_TASK DIRECTIONS_
Rewrite the lines from the one containing "Task: Open the Warm Calls camera icon" through the last line, inclusive, changing "camera" to "video" and leaving everything else as it is.

_DATA ENTRIES_
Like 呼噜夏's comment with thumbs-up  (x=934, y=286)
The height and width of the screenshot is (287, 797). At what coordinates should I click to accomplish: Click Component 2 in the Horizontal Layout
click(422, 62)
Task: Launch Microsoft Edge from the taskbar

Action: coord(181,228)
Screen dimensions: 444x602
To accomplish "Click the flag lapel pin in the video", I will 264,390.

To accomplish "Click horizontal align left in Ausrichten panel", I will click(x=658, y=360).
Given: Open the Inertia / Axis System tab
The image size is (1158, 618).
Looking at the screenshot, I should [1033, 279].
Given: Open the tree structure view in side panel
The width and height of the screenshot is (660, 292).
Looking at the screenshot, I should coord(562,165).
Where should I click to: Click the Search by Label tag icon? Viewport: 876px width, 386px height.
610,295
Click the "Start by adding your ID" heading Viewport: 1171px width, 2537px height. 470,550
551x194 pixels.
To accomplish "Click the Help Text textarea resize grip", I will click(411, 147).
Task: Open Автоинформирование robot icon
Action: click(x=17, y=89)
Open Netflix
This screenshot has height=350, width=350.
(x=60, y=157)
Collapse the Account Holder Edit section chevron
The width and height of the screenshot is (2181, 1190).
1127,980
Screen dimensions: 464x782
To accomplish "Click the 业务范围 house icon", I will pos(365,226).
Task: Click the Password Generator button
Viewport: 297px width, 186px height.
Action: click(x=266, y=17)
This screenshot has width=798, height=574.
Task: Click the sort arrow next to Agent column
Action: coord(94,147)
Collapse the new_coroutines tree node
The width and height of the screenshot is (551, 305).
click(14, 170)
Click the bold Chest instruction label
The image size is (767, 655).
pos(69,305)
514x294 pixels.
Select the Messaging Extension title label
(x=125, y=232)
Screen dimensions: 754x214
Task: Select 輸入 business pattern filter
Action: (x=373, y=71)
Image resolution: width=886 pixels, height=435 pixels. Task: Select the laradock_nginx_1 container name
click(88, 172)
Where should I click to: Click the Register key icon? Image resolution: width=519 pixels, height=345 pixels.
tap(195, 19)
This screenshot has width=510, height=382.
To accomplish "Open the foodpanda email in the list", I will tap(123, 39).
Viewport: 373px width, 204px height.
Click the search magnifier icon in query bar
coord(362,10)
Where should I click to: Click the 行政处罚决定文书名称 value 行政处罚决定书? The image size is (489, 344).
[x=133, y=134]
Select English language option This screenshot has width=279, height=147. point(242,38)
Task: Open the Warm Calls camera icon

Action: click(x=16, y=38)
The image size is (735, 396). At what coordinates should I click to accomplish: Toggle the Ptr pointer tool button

_OUTPUT_
Task: Open the Warm Calls video icon

Action: click(x=16, y=38)
The image size is (735, 396). At what coordinates should I click to accomplish: Toggle the Ptr pointer tool button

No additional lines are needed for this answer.